▶ **DATA SHOWN**
##########
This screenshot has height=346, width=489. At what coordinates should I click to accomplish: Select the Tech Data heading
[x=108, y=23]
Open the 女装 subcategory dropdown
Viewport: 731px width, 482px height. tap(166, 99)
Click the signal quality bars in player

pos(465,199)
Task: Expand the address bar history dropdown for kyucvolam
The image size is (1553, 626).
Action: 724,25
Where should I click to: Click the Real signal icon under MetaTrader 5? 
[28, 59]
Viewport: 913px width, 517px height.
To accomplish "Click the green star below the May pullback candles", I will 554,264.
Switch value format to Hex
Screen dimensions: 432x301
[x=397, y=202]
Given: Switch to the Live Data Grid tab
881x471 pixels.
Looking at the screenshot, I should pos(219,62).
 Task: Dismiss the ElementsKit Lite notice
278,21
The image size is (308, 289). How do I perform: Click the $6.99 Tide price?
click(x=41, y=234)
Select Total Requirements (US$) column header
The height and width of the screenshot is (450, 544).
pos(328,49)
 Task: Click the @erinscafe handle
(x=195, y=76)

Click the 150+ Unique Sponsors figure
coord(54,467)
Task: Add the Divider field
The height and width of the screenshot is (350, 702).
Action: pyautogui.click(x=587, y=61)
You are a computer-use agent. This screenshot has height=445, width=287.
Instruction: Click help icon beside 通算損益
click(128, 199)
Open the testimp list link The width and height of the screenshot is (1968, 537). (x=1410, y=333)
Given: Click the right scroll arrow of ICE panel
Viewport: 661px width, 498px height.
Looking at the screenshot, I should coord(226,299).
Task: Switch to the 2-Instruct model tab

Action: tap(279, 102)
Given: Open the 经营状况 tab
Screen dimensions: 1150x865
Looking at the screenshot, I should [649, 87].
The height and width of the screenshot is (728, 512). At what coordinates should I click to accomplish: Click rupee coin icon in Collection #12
##########
▶ **ACTION ITEM**
Search the entries for the word "Given" and pick out every line that holds it.

▶ **PROBLEM SOLUTION**
Given: Switch to the Live Data Grid tab
Given: Click the right scroll arrow of ICE panel
Given: Open the 经营状况 tab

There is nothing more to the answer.